The idea is that given some x, someone could run F(x) and then give { x, y, sig(x | y) } to verifiers, proving the computation was done correctly without needing the verifiers to run the computation themselves.

• But what computations this $F$ is supposed to do? – Hilder Vitor Lima Pereira Jan 14 '17 at 13:05

## 1 Answer

"Is there a way to create a homomorphic encryption function F such that given an input
it would produce an output and also cryptographically sign the input and output?"

Sure. ​ Just let signing key and verification key be part of the homomorphing information.

"Anyone can verify the signature according to the public key,
but no one knows the private key"

Change the signature scheme so that the signing key includes a random part,
which neither the signing algorithm nor the verification algorithm use,
and leave that part out of the homomorphing information.

", and therefore"

The part just after that quote does not follow from what's before that quote.

"no one can generate the signature without running F."

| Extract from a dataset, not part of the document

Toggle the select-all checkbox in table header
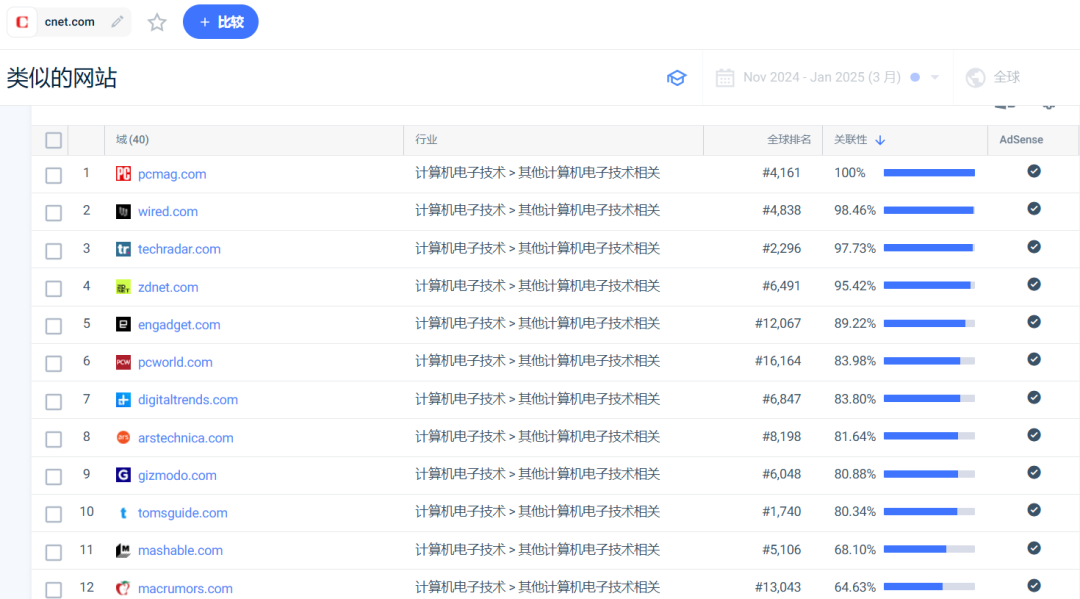The image size is (1080, 599). 54,140
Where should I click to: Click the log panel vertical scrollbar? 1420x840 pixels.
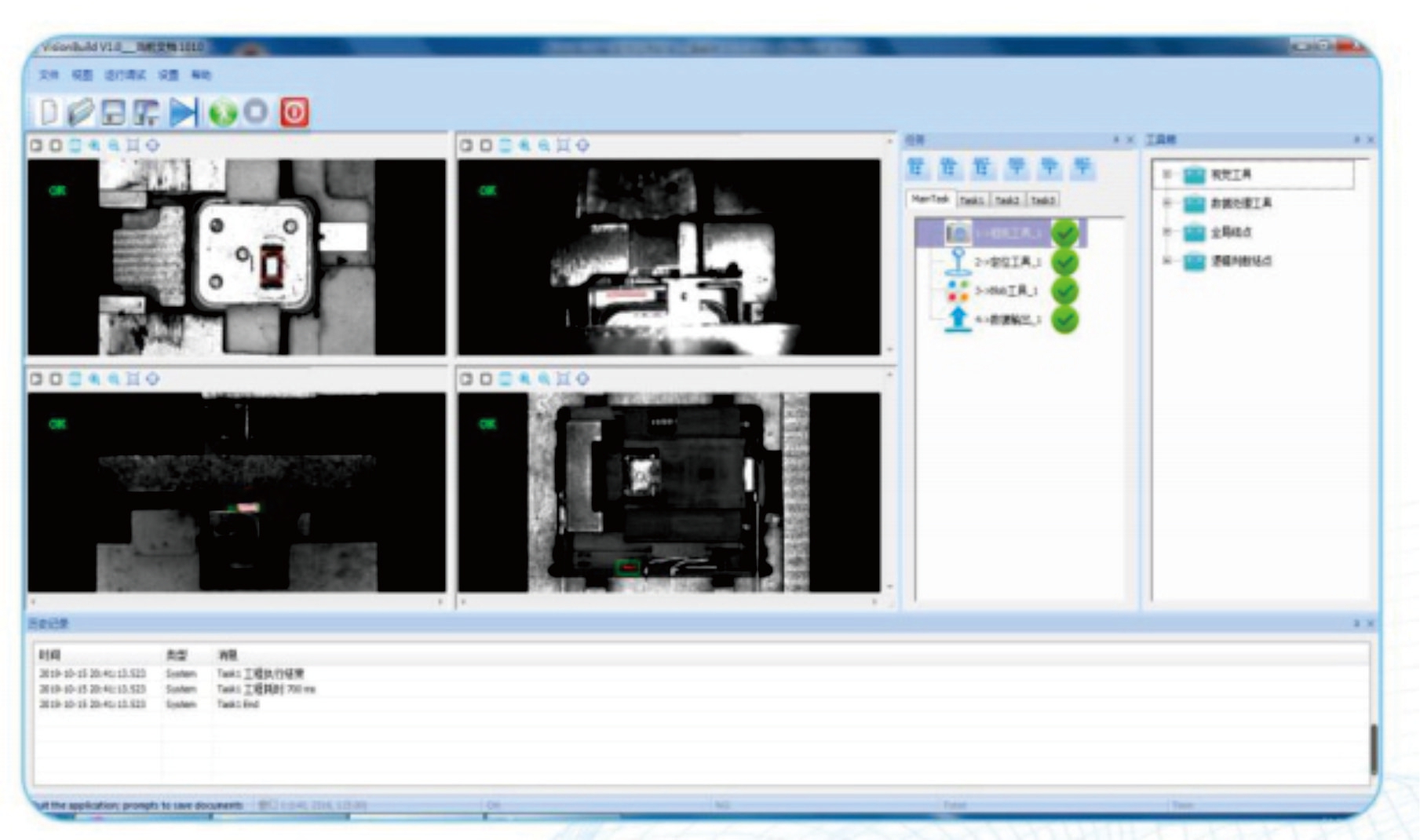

gets into parallelism-resistance without the
"generating a puzzle should take less time than solving it." condition,
and/or quantitative things that mainly apply to password-hashing.

Your stated idea would have complexity-theoretic consequences;
namely, showing that non-uniform MATIME is unexpectedly powerful.

It seems like you'd be interested in publicly-verifiable SNARGs.
(Note that they are arguments, not proofs.)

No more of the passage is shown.